■ Text section ■
○ ○ ○ ○

The fact is, that ever since the beginning of the "peace process", Blair has been facing on-going problems from the very unionist parties on whose support London has always relied - and giving in to their demands.

Unionist politicians were never likely to give up their monopoly over the very limited Northern Irish cake willingly. Nor was London prepared to confront these precious pillars of British rule. So provisions were made in the peace deal which forced elected members of the devolved institutions to define themselves as "catholic" or "protestant". This created a mechanism which guaranteed that the two unionist parties would continue to be in the driving seat and, in any case, retain a veto over every decision. This sectarian dimension fed, in turn, a demagogic overbidding for the "protestant" vote between the old Ulster Unionist Party (UUP), the traditional party of the unionist capitalists, and the Democratic Unionist Party (DUP), the vehicle of the anti-catholic arch-bigot, Ian Paisley. And, predictably, the main focus in this overbidding has been the very idea of power-sharing with Sinn Fein.

Far from cooling things down, as Blair probably hoped, the last suspension of the devolved institutions polarised the political situation even more, in every respect.

In and of itself, the suspension was not much of a "punishment" for the various political parties. With the "hidden" devolved institutions carrying on as before, they retained much the same power of patronage and access to state funding as they had before - which are, after all, the main perks of political power. So, they were in no hurry to see the devolved institutions restored, except maybe for Sinn Fein, which needed to be able to show to the catholic ghettos that they now had a say in the running of Northern Ireland and that the Republicans' strategy was "working".

○ ○ ○ ○

■ Work order ■
Reproduce verbatim the section of the Northern Ireland peace-process text that begins at the words "The fact is, that" and stops after the words "to their demands.".

■ Dataset content ■
○ ○ ○ ○

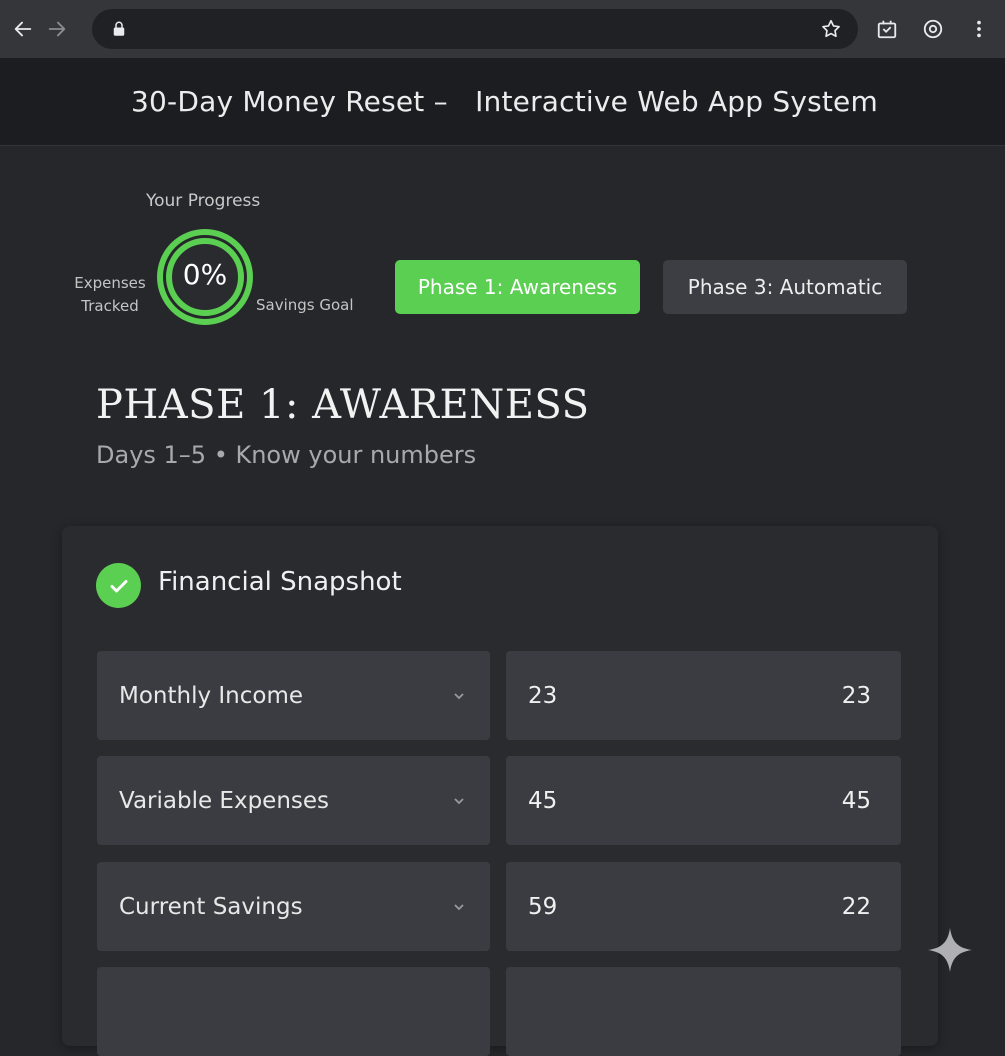  What do you see at coordinates (118, 586) in the screenshot?
I see `check-circle-icon` at bounding box center [118, 586].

○ ○ ○ ○

■ Task output ■
The fact is, that ever since the beginning of the "peace process", Blair has been facing on-going problems from the very unionist parties on whose support London has always relied - and giving in to their demands.